Sessionization with Event-Based Windows
Sessionization, a special case of event-based windows, is a feature often used to analyze click streams, such as identifying web browsing sessions from recorded web clicks.
In Vertica, given an input clickstream table, where each row records a Web page click made by a particular user (or IP address), the sessionization computation attempts to identify Web browsing sessions from the recorded clicks by grouping the clicks from each user based on the time-intervals between the clicks. If two clicks from the same user are made too far apart in time, as defined by a time-out threshold, the clicks are treated as though they are from two different browsing sessions.
Example Schema
The examples in this topic use the following WebClicks schema to represent a simple clickstream table:
CREATE TABLE WebClicks(userId INT, timestamp TIMESTAMP); INSERT INTO WebClicks VALUES (1, '2009-12-08 3:00:00 pm'); INSERT INTO WebClicks VALUES (1, '2009-12-08 3:00:25 pm'); INSERT INTO WebClicks VALUES (1, '2009-12-08 3:00:45 pm'); INSERT INTO WebClicks VALUES (1, '2009-12-08 3:01:45 pm'); INSERT INTO WebClicks VALUES (2, '2009-12-08 3:02:45 pm'); INSERT INTO WebClicks VALUES (2, '2009-12-08 3:02:55 pm'); INSERT INTO WebClicks VALUES (2, '2009-12-08 3:03:55 pm'); COMMIT;
The input table WebClicks
contains the following rows:
=> SELECT * FROM WebClicks; userId | timestamp --------+--------------------- 1 | 2009-12-08 15:00:00 1 | 2009-12-08 15:00:25 1 | 2009-12-08 15:00:45 1 | 2009-12-08 15:01:45 2 | 2009-12-08 15:02:45 2 | 2009-12-08 15:02:55 2 | 2009-12-08 15:03:55 (7 rows)

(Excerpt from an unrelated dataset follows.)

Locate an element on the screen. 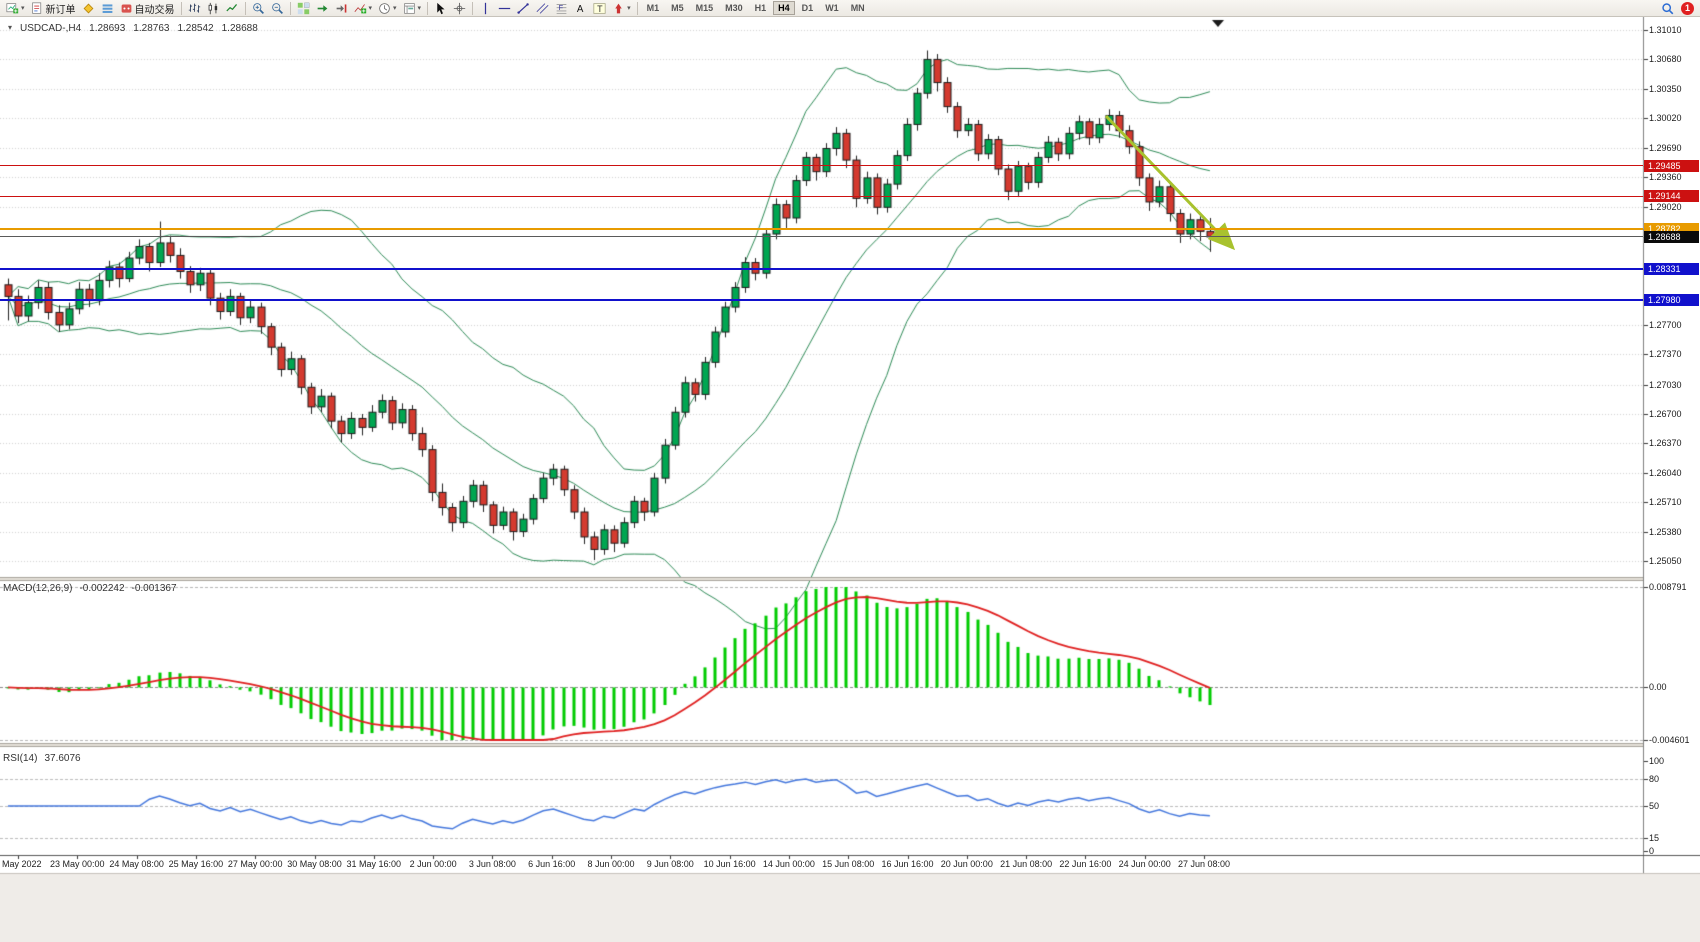 Image resolution: width=1700 pixels, height=942 pixels. templates-icon is located at coordinates (410, 8).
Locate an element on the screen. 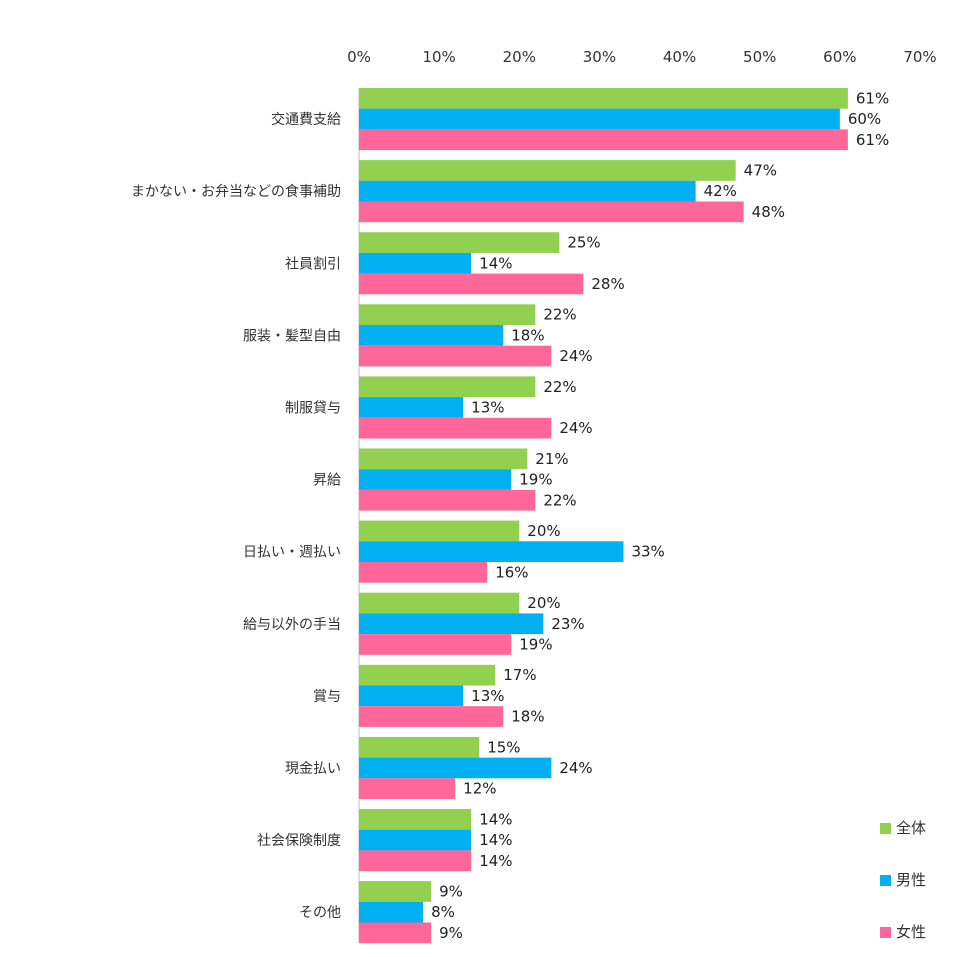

In the following query, sessionization performs computation on the SELECT list columns, showing the difference between the current and previous timestamp value using LAG()
. It evaluates to true and increments the window ID when the difference is greater than 30 seconds.
=> SELECT userId, timestamp, CONDITIONAL_TRUE_EVENT(timestamp - LAG(timestamp) > '30 seconds') OVER(PARTITION BY userId ORDER BY timestamp) AS session FROM WebClicks; userId | timestamp | session --------+---------------------+--------- 1 | 2009-12-08 15:00:00 | 0 1 | 2009-12-08 15:00:25 | 0 1 | 2009-12-08 15:00:45 | 0 1 | 2009-12-08 15:01:45 | 1 2 | 2009-12-08 15:02:45 | 0 2 | 2009-12-08 15:02:55 | 0 2 | 2009-12-08 15:03:55 | 1 (7 rows)
In the output, the session column contains the window ID from the CONDITIONAL_TRUE_EVENT function. The window ID evaluates to true on row 4 (timestamp 15:01:45), and the ID that follows row 4 is zero because it is the start of a new partition (for user ID 2), and that row does not evaluate to true until the last line in the output.
You might want to give users different time-out thresholds. For example, one user might have a slower network connection or be multi-tasking, while another user might have a faster connection and be focused on a single Web site, doing a single task.
To compute an adaptive time-out threshold based on the last 2 clicks, use CONDITIONAL_TRUE_EVENT with LAG to return the average time between the last 2 clicks with a grace period of 3 seconds:
=> SELECT userId, timestamp, CONDITIONAL_TRUE_EVENT(timestamp - LAG(timestamp) > (LAG(timestamp, 1) - LAG(timestamp, 3)) / 2 + '3 seconds') OVER(PARTITION BY userId ORDER BY timestamp) AS session FROM WebClicks; userId | timestamp | session --------+---------------------+--------- 2 | 2009-12-08 15:02:45 | 0 2 | 2009-12-08 15:02:55 | 0 2 | 2009-12-08 15:03:55 | 0 1 | 2009-12-08 15:00:00 | 0 1 | 2009-12-08 15:00:25 | 0 1 | 2009-12-08 15:00:45 | 0 1 | 2009-12-08 15:01:45 | 1 (7 rows)
You cannot define a moving window in time series data. For example, if the query is evaluating the first row and there’s no data, it will be the current row. If you have a lag of 2, no results are returned until the third row.